> _ACTION ITEM_: The lines below are to be quoted exactly, from the first through the one that contains "Image resolution: width=1024".

> _THE DATA_:
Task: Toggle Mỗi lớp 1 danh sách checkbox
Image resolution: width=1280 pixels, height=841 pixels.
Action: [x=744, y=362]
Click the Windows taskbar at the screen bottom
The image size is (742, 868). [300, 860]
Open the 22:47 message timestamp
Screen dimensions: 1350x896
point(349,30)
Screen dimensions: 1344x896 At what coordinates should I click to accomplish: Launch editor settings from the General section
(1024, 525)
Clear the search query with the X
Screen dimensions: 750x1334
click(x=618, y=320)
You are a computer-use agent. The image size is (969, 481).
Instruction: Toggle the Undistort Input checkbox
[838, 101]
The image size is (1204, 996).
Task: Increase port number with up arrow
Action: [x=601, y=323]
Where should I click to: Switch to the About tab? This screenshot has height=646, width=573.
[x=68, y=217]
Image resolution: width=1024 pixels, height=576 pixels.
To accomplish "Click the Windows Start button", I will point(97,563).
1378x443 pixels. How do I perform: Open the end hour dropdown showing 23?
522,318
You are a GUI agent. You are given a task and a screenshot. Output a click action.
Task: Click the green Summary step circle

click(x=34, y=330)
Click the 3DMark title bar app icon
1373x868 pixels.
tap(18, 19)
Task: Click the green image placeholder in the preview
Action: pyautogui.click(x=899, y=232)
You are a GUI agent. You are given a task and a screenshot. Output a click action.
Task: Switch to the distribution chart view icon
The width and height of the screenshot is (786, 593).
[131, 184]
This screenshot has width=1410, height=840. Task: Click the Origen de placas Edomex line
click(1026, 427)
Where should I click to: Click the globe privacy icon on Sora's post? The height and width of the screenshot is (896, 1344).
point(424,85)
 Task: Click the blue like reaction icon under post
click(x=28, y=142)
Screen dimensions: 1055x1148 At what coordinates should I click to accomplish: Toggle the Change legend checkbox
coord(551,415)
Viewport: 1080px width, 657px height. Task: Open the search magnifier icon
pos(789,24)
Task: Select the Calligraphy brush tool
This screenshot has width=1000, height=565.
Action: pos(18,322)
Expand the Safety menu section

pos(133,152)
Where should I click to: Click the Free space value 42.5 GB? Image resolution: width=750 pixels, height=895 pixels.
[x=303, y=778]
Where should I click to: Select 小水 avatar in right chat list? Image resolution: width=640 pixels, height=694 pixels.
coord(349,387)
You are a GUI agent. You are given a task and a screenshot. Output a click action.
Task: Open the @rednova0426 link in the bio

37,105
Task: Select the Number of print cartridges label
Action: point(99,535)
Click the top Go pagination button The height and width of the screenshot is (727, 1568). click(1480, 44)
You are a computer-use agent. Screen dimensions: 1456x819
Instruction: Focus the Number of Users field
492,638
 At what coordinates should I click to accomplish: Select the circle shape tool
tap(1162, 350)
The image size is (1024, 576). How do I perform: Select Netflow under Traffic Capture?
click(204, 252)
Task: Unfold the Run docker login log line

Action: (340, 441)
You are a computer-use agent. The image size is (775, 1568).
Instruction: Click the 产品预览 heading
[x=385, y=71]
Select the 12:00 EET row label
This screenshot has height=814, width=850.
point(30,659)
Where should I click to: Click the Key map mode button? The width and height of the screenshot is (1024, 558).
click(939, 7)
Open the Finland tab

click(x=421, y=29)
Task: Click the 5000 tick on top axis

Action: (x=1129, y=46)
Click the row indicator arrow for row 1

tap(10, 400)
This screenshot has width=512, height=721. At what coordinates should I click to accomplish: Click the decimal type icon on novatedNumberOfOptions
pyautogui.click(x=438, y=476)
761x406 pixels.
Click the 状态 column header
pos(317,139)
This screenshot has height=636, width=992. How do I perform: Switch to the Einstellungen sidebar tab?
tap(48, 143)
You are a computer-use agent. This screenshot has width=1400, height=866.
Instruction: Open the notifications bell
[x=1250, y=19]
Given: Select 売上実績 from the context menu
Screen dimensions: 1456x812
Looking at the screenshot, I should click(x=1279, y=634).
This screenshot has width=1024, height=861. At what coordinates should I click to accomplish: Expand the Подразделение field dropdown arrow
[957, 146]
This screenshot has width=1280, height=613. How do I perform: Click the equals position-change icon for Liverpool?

> _EXERCISE ANSWER_:
Task: Toggle Mỗi lớp 1 danh sách checkbox
Image resolution: width=1280 pixels, height=841 pixels.
Action: [x=744, y=362]
Click the Windows taskbar at the screen bottom
The image size is (742, 868). [300, 860]
Open the 22:47 message timestamp
Screen dimensions: 1350x896
point(349,30)
Screen dimensions: 1344x896 At what coordinates should I click to accomplish: Launch editor settings from the General section
(1024, 525)
Clear the search query with the X
Screen dimensions: 750x1334
click(x=618, y=320)
You are a computer-use agent. The image size is (969, 481).
Instruction: Toggle the Undistort Input checkbox
[838, 101]
The image size is (1204, 996).
Task: Increase port number with up arrow
Action: [x=601, y=323]
Where should I click to: Switch to the About tab? This screenshot has height=646, width=573.
[x=68, y=217]
Image resolution: width=1024 pixels, height=576 pixels.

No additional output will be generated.